Hôtellerie vosgienne
Victimes de six jours de coupure d'électricité entre Noël et nouvel an suite à la tempête du 26 décembre dernier, les hôteliers vosgiens ont vu les clients déserter leurs établissements. Le manque à gagner ne sera pas indemnisé.
Un mois après la tempête du siècle, le premier bilan des conséquences financières du sinistre s'avère très lourd : la fédération départementale de l'industrie hôtelière vosgienne chiffre à 25 millions de francs le montant des pertes non assurables subies par la profession. La tempête qui a ravagé la forêt a certes causé des dommages matériels aux toitures, enseignes et volets, mais le principal préjudice provient de la coupure de courant de six jours qui, intervenant au pire moment, a littéralement vidé les hôtels qui affichaient pourtant complet. Souvent persuadés d'être indemnisés pour leur manque à gagner, les hôteliers ont appris à leurs dépens l'existence d'un alinéa de leur garantie "perte d'exploitation" : celle-ci n'est valable que si elle comporte l'option "perte d'exploitation liée à la carence d'un fournisseur". Encore faut-il que la close spécifie le risque lié à la carence du fournisseur d'énergie ou, du moins, qu'elle ne l'exclue pas. "Une coupure de courant aussi grave que celle du mois de décembre ne s'était jamais produite en temps de paix. Les entreprises vosgiennes, dont 35 % seulement ont souscrit une assurance perte d'exploitation, n'ont pratiquement jamais jugé utile de se garantir contre la carence d'EDF. N'étant pas assurés contre ce type de sinistre, les hôteliers vosgiens ne peuvent malheureusement pas prétendre à une indemnisation", explique Jean-Jacques Mouriot, assureur à Epinal et délégué régional du Centre de documentation et d'information de l'assurance (CDIA).

◆ Consigne ◆
Poursuivez l'article sur les pertes des hôteliers vosgiens après la tempête de décembre en reprenant juste après sa dernière phrase.

◆ Données ◆
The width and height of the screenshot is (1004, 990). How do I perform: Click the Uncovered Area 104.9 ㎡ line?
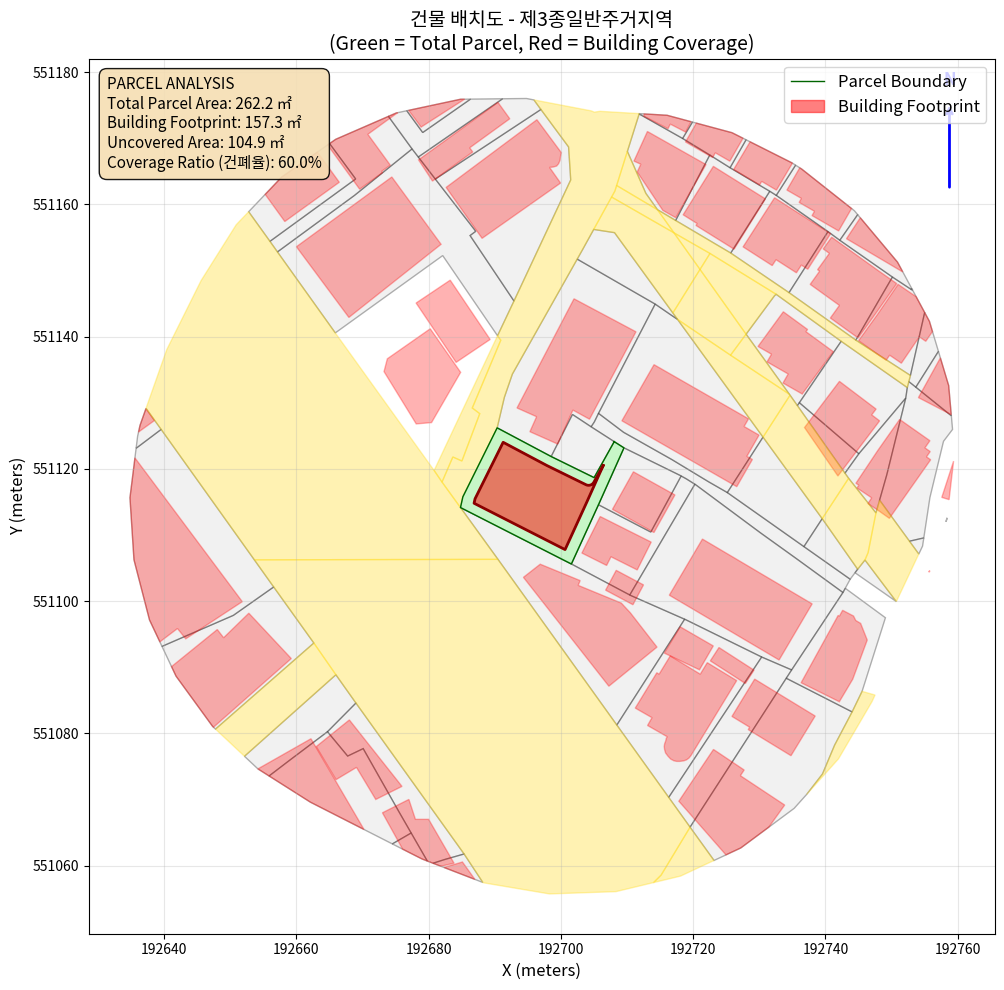[x=196, y=142]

◆ Réponse rédigée ◆
Perte de 7 à 8 % du CA
Entre 300 et 400 professionnels, essentiellement regroupés dans la région de Gérardmer,
risquent donc d'en être pour leurs frais. "En une semaine, j'ai perdu entre 7 et
8 % de mon chiffre d'affaires annuel. Les fêtes s'annonçaient pourtant bien, avec 21
clients le 26 décembre au matin et autant de réservations pour le réveillon du nouvel
an. Le 26 au matin, les clients sidérés ont vu des sapins de 30 mètres se coucher sur
la route. Nous avons allumé des bougies, mais il n'y avait rien à faire pour rétablir
le chauffage. Le lundi matin, tout le monde était parti", raconte Lionel
Davidhorter, gérant du deux étoiles Gérard d'Alsace à Gérardmer. Impressionnés par
les images de la télévision ou retenus chez eux par les intempéries qu'ils avaient
eux-mêmes subies, la plupart des clients attendus pour le réveillon ont décommandé. Le
31 décembre, l'établissement n'accueillait que 13 personnes. L'hôtelier espère à
présent un geste commercial de la compagnie Zurich pour indemniser son préjudice.
Les bonnes surprises des assurances
Partagé par nombre d'hôteliers, l'espoir d'un arrangement à l'amiable a généré une
rumeur infondée selon laquelle un assureur acceptant d'indemniser un établissement en
dehors des garanties prévues par le contrat ferait jurisprudence. "C'est aussi
absurde que de prétendre que si un restaurateur offre une bouteille de champagne à ses
clients, l'ensemble de ses confrères est tenu d'en faire autant", rétorque
Jean-Jacques Mouriot.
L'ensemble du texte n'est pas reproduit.